Reviving an old thread....
Hi Tom Talpey and Tom Tucker, it was good to meet you at SC08. :-)
On Sep 30, 2008, at 8:34 AM, Talpey, Thomas wrote:
I believe that I am duplicating the RPCRDMA usage of credits. I need
to check.
If you are passing credits, then be sure you're managing them
correctly and
that you have at least as many client RPC slots configured as the
server can
optimally handle. It's very important to throughput. The NFSv4.1
protocol
will manage these explicitly, btw - the session "slot table" is
basically the
same interaction. The RPC/RDMA credits will basically be managed by
them,
so the whole stack will bebefit.
A quick glance seems to indicate that I am using credits. The client
never sends more than 32 requests in my tests.
RPCRDMA credits are primarily used for this, it's not so much the
fact that there's a queuepair, it's actually the number of posted
receives. If the client sends more than the server has available,
then the connection
will fail. However, the server can implement something called
"shared receive queue" which permits a sort of oversubscription.

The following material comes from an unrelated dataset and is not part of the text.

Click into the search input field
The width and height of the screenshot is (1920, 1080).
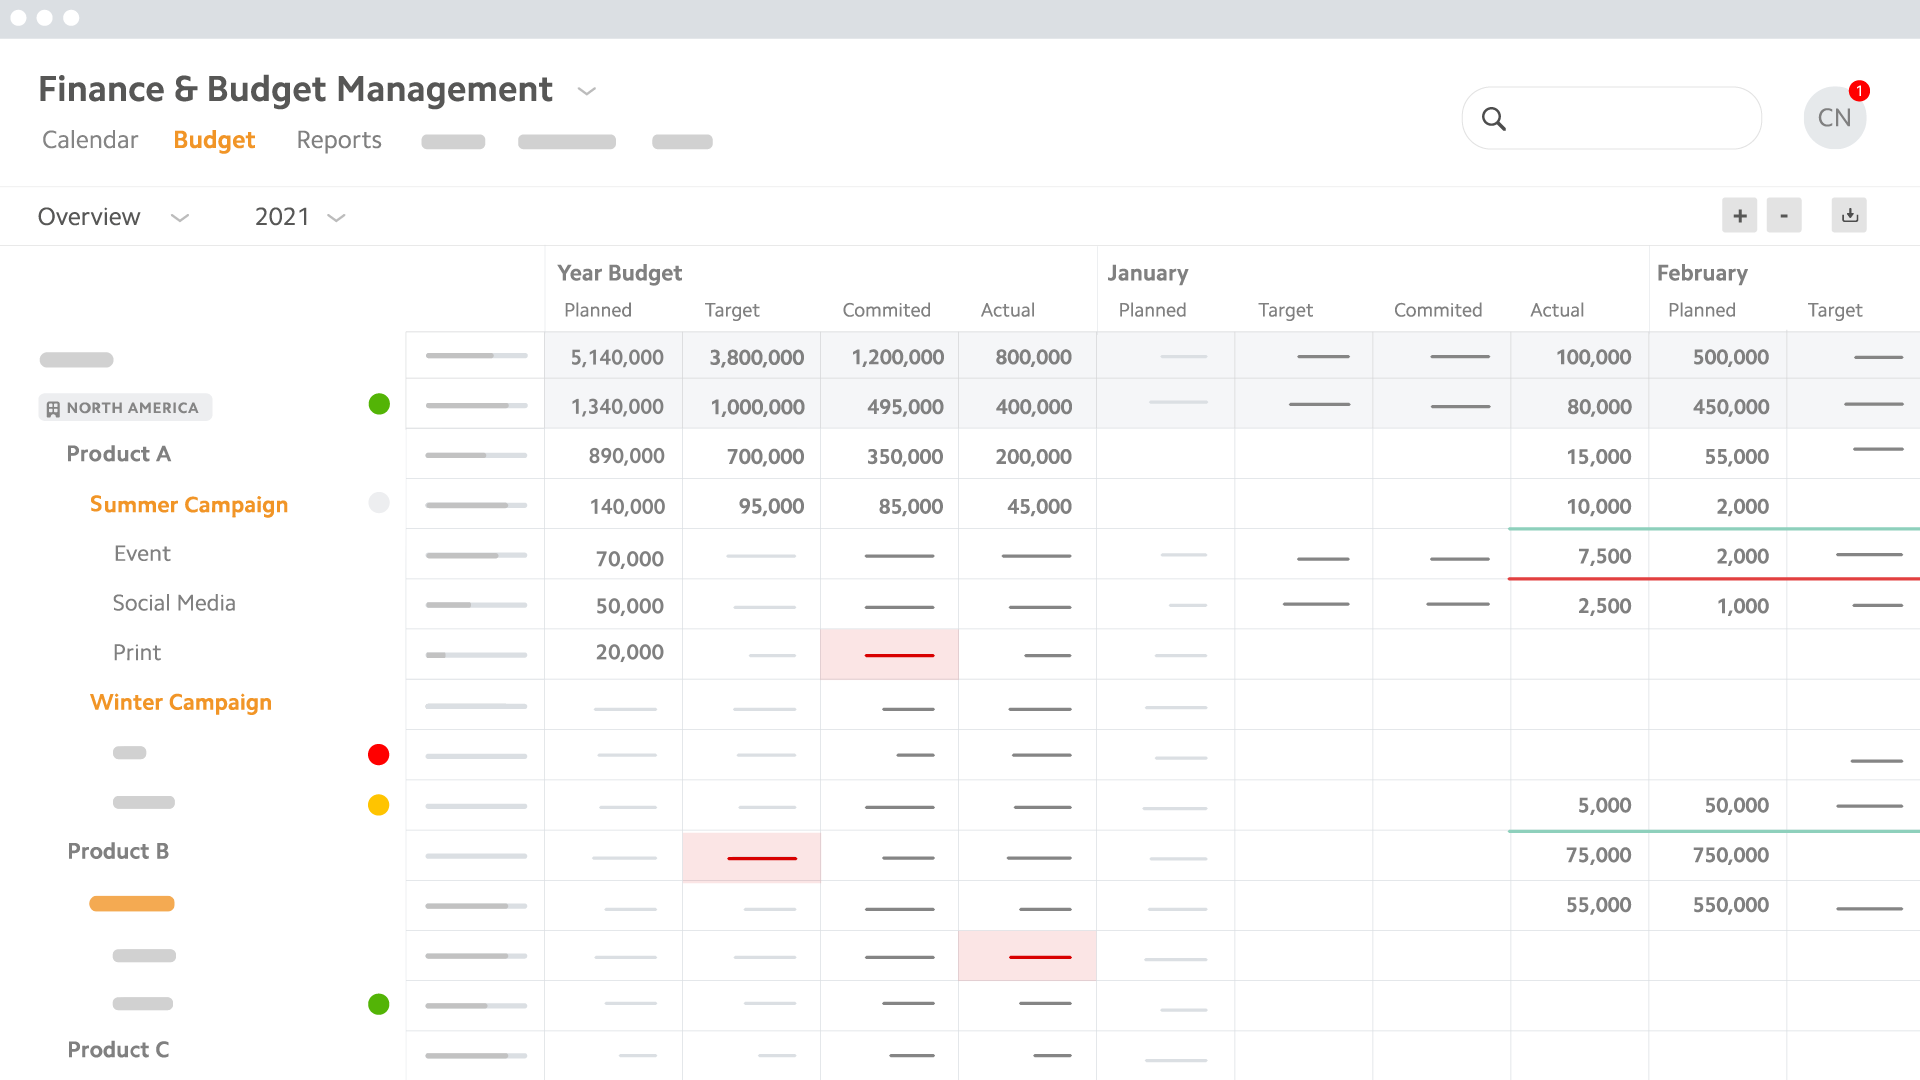(1630, 119)
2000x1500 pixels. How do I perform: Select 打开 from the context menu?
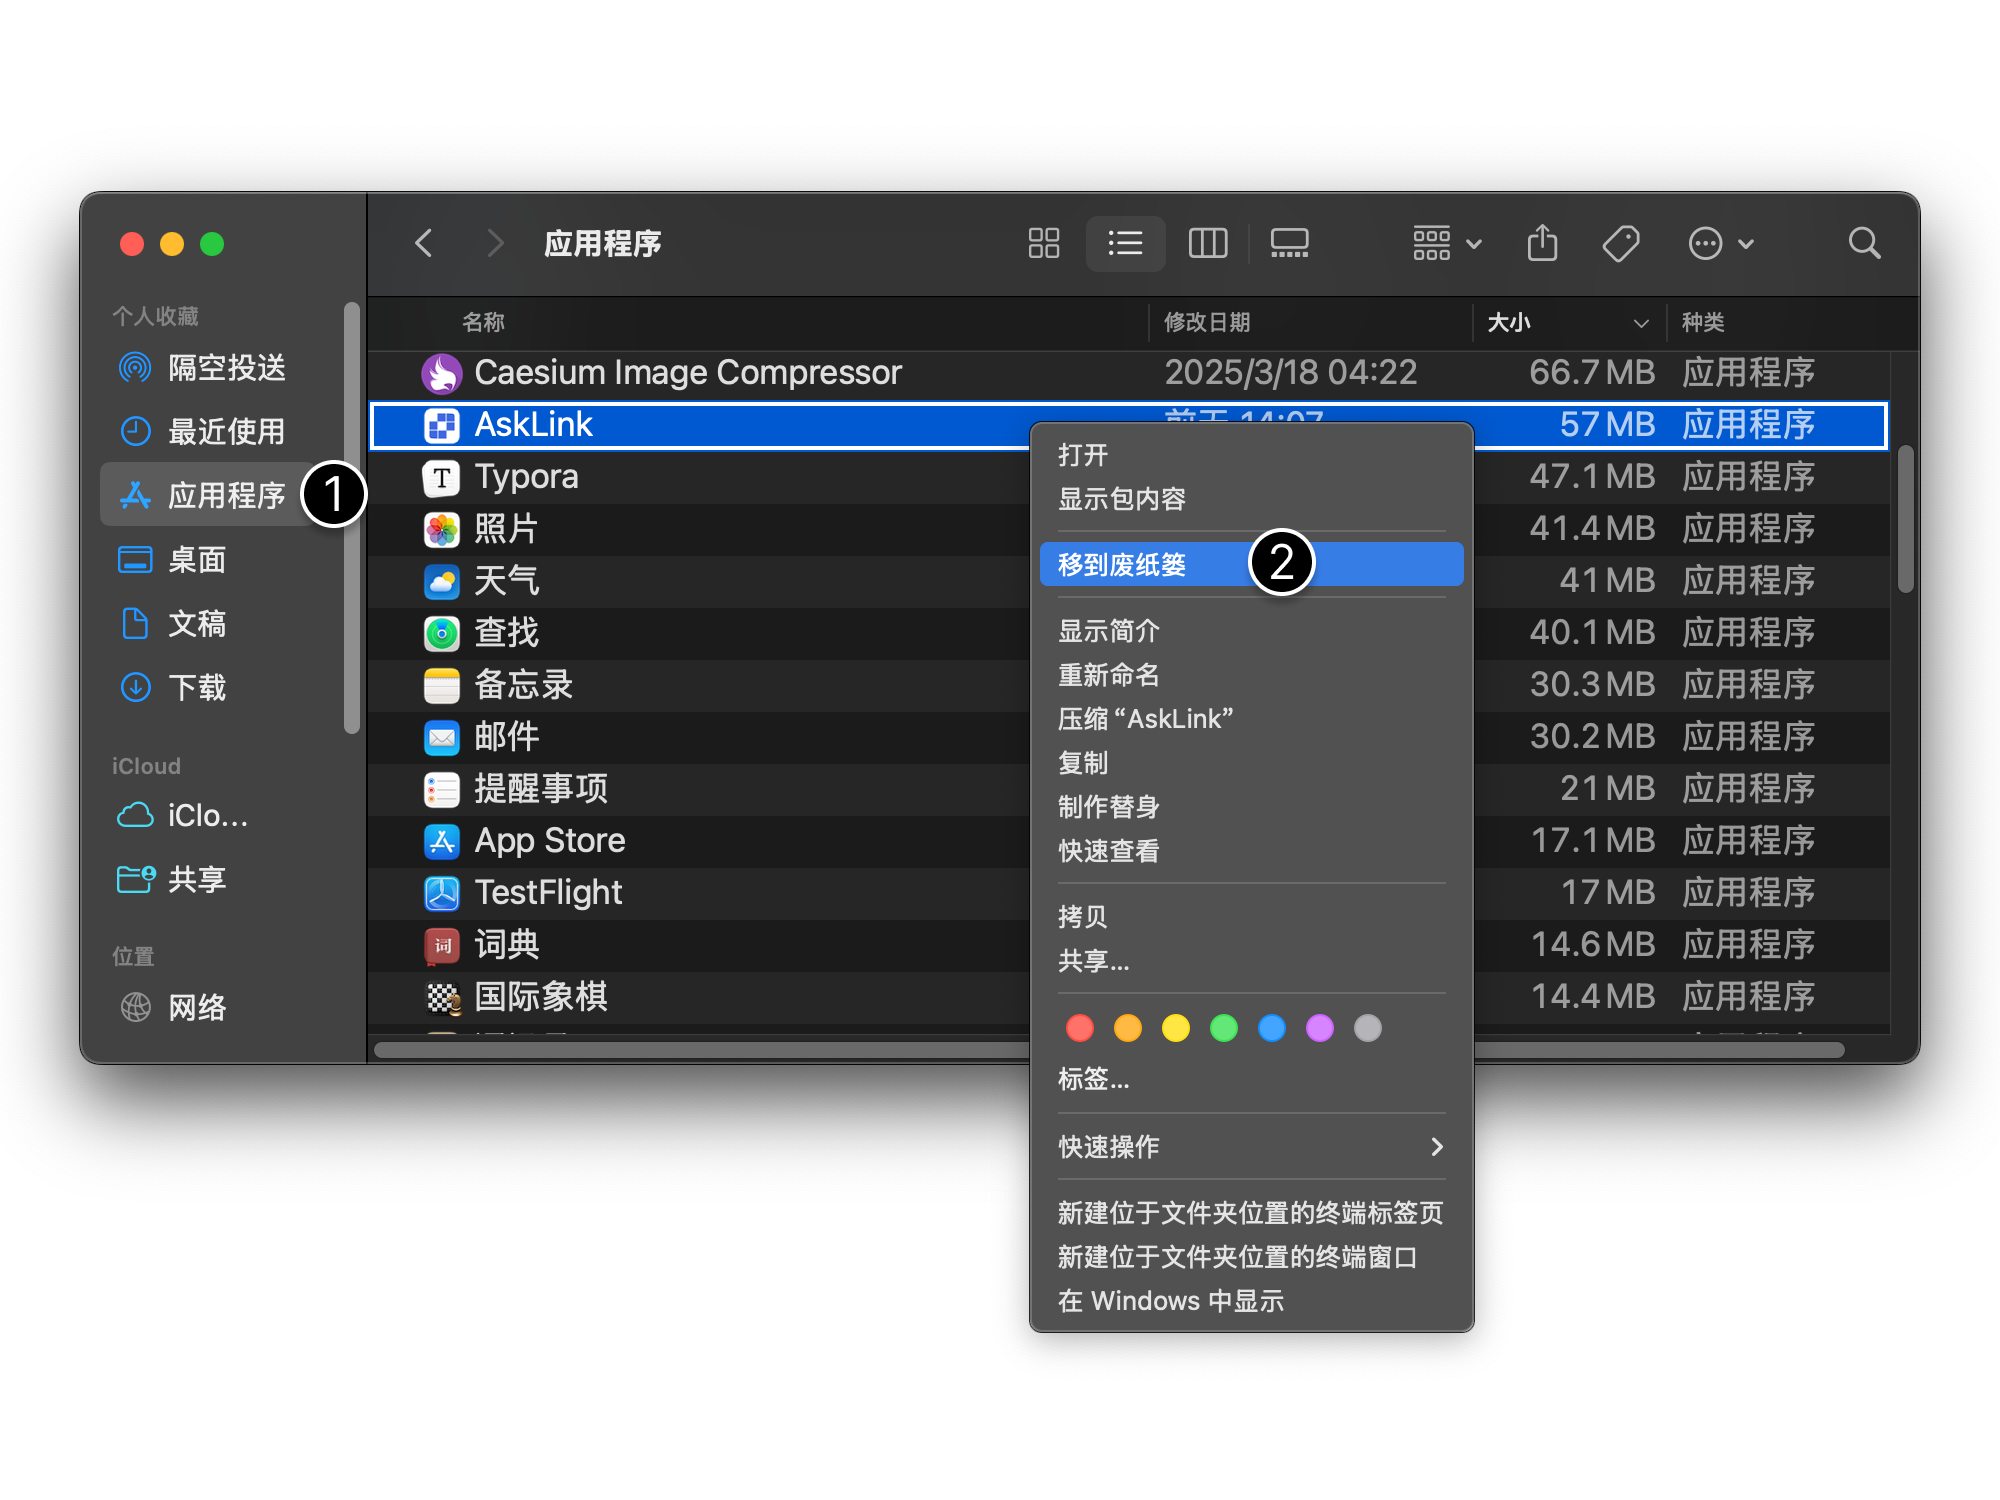[x=1083, y=455]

MX's behavior is more like the shared receive queue. Unexpected
messages <=32KB are stored in a temp buffer until the matching
receive
has been posted. Once it is posted, the data is copied to the receive
buffers and the app can complete the request by testing (polling) or
waiting (blocking).
Ouch. I guess that's convenient for the upper layer, but it costs
quite a
bit of NIC memory, or if host memory is used, makes latency and bus
traffic quite indeterminate. I would strongly suggest fully
provisioning
each server endpoint, and using the protocol's credits to manage
resources.
Host memory. In the kernel, we limit the unexpected queue to 2 MB in
the kernel. Ideally, the only unexpected messages are RPC requests,
and I have already allocated 32 per client.
I chose not to pre-post the receives for the client's request
messages
since they could overwhelm the MX posted receive list. By using the
unexpected handler, only bulk IO are pre-posted (i.e. after the
request has come in).
The client never posts more than the max_inline_write size, which is
fully configurable. By default, it's only 1KB, and there are
normally just
32 credits. Bulk data is handled by RDMA, which can be scheduled at
the server's convenience - this is a key design point of the RPC/RDMA
protocol. Only 32KB per client is "overwhelm" territory?
I upped my inline size to 3072 bytes (each context gets a full page,
but I can't use all of it since the header needs to go in there).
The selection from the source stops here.